El fin del mundo es un lugar al que se puede volver siempre

A mis amigos

A Juan Esteban, en su cumpleaños

1.

Lo que hay, lo que no hay, lo que se presiente que hay.

Hay: miles de kilómetros recorridos; amor por esas montañas verdes, azules y rojas, silencio, vértigo; piedra debajo, piedra arriba cuando graniza, piedras por todas partes; territorio: un territorio que sólo es posible asir si lo caminas, lo respiras, lo sientes; hay gente dentro de ese territorio, gente amiga, gente que te está esperando, gente del fin del mundo que, con una mirada, te lo dice todo. Hay más: ríos, nieve, selva, desierto, soledad, grandeza. Hay una celebración cotidiana de la belleza, de la naturaleza y un deseo más fuerte que el viento que es invisible…

No hay: duda. Se sabe: los hombres, seres errantes, vamos y volvemos sobre nuestras cicatrices. Una cicatriz se llama Katantika. Otra puede llamarse Watara, otra Tuano. Por eso, no puede existir duda hacia dónde dirigir los pasos.

No hay: demora. Mi corazón me está pidiendo una victoria, un rincón donde esa victoria sea visible, y por eso late fuerte. “Ve y encuéntrala”, me grita.

No hay: distancia. Esa pesadumbre la llevamos dentro, sólo es cuestión de arrojarla a un costado del delirio y seguir adelante.

Lo que se presiente que hay: un secreto por descubrir, que acunaste muchos años, y que si lo hallas, te servirá de estallido para acunar y amarrarte a uno nuevo; el desenlace de una historia (que tal vez  jamás escribirás o que por desarraigada parecía olvidada y por ello nunca la anotaste); otro espejo del destino donde mirarte; humo, jaguares, sacrificio.

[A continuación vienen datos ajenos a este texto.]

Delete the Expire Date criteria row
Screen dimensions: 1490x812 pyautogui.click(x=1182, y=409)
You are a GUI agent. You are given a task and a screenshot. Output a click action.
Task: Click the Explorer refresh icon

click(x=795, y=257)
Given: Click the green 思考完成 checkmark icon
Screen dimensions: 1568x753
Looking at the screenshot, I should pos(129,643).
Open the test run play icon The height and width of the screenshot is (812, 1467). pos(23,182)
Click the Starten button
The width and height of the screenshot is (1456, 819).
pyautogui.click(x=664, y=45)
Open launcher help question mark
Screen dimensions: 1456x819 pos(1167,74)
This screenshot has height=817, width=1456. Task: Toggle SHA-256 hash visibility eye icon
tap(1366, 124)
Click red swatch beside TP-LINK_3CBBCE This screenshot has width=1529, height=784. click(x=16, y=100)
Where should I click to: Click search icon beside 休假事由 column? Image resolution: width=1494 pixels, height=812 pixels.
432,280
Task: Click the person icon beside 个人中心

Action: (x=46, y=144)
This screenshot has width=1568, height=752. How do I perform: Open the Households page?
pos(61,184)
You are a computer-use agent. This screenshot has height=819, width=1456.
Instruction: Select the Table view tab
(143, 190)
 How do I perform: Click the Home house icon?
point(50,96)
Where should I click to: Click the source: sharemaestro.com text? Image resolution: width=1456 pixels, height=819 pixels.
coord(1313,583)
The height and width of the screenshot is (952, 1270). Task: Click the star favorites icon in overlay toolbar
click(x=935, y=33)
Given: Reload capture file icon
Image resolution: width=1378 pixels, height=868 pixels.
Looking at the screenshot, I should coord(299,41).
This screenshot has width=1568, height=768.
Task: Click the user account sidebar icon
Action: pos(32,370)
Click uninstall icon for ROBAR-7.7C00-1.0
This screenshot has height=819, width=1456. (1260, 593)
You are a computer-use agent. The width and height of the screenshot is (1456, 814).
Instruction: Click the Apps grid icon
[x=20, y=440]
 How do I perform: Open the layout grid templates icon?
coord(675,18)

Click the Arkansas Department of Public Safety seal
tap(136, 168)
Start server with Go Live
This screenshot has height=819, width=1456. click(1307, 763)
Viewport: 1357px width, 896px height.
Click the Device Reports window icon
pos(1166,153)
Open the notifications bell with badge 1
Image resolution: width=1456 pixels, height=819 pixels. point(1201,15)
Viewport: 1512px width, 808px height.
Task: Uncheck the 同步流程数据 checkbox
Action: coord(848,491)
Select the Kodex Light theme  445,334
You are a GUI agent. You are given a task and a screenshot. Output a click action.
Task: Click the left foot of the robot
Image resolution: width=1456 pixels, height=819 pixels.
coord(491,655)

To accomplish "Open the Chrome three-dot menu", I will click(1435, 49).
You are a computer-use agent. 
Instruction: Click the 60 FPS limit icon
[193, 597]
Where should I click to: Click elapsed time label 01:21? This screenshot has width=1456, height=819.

Ese destino puede semejarse a un puñado de ruinas perdidas en el medio de un bosque, de una noche, de un laberinto; dos edificios dorados arañados por el tiempo, arrasados; puede semejarse a un lugar situado entre el olvido y tu deseo.

Un lugar que se llame… no importa —Xanadú-Atacama-Patagonia-Apolobamba: el nombre de tu destino está bailando en tu sangre o no interesa.

Es la cartografía mental de tu existencia y en tu geografía onírica siempre deberán arreciar las islas invencibles, los eriales de cuarzo y aliento de guerrero, las cumbres —Bahuajja-Caquiawaca-Anallajchi— que no se ven pero se sienten, los desfiladeros que estimulan, los peces que hablan, las aves que escupen diamantes, los ríos que regresan a su fuente.

O esto: la encrucijada donde lo que hay, lo que no hay y lo que se presiente se juntan. Allá vamos.

2.

Partir: como que el diablo te entrase en el cuerpo y juntando ceniza de druida, el barco de Fitzcarraldo y el ala de un ángel, armas una mochila de sueños, la colmas de mapas que te lleven a ninguna parte, de anzuelos de soles cautivos y lunas peregrinas, de regocijo en la niebla, ansia por el barro, fervor por la arena, y te marchas.

3.

El camino: detonador de ilusiones añejas porque mientras vas andando, vas barriendo con la maldad del mundo y con tu propia maldad, vas sacudiéndote de ese frenesí absurdo de la ciudad y te sacudes, vas desoyendo a tu muerte mientras más avanzas, mientras más recorres esa distancia donde están escritos todos los signos de tu alma: aludes, huellas, muelles.

Un poema en marcha, en fuga, en travesía; una estética del todo y de la nada: clepsidras rotas, estrellas que fugan, razones que naufragan.

4.

De todas las tormentas: Apolobamba.

Agua que sangra: Tuichi, Amazonas, misterio…

De todos los océanos: la historia.

En esa bruma, Túpac Yupanqui y sus diez mil valientes vagando…

De todos los sentimientos: nunca el miedo.

Penetrar un territorio es recobrar el alma.

De todos los itinerarios, las heridas.

Buscar la senda del dolor para conjurarla.

De todas las selvas: la esperanza.

Verla renacer en la lluvia, verla renacer en Apolobamba.